> Sure, but aren't we past rational debate on this point?
There is no point debating the administration or supporters. Peter Navarro hatched this idea, and he is nearly alone in his logic.
However, a broader debate is useful. A professor in Europe recently pointed out that Nixon did the same thing in the 1971. The intent was to destabilize and reset the dollar value compared to other currencies. He basically set off a grenade in the office. He proposed "New Federalism", and "Nixon's decision to end the gold standard in the United States led to the collapse of the Bretton Woods system. According to Thomas Oatley, "the Bretton Woods system collapsed so that Nixon might win the 1972 presidential election.""
https://en.wikipedia.org/wiki/Richard_Nixon#Economy
By the way. Bretton Woods and Treasury monetary policy after WW2 was crafted by Lauchlan Currie. Currie was a renowned economist and worked at US Treasury from 1934. In WW2, Currie was Franklin Roosevelt's chief economic adviser. Currie was also a Russian agent. His US passport and US citizenship was revoked in ~1954 and he lived the remainder of his life in Colombia.

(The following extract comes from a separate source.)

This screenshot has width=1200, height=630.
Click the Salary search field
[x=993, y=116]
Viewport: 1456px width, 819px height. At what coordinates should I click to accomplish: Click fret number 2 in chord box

I thought the major shift after WWII with Bretton Woods was that throughout all of human wars up to that point, the winner usually took the land in some way or another and the US wasn't interested in that and more interested in a global economic stability pegged to the US dollar. And the US decided policing trade routes and peace across western countries was more important than claiming spoils of war.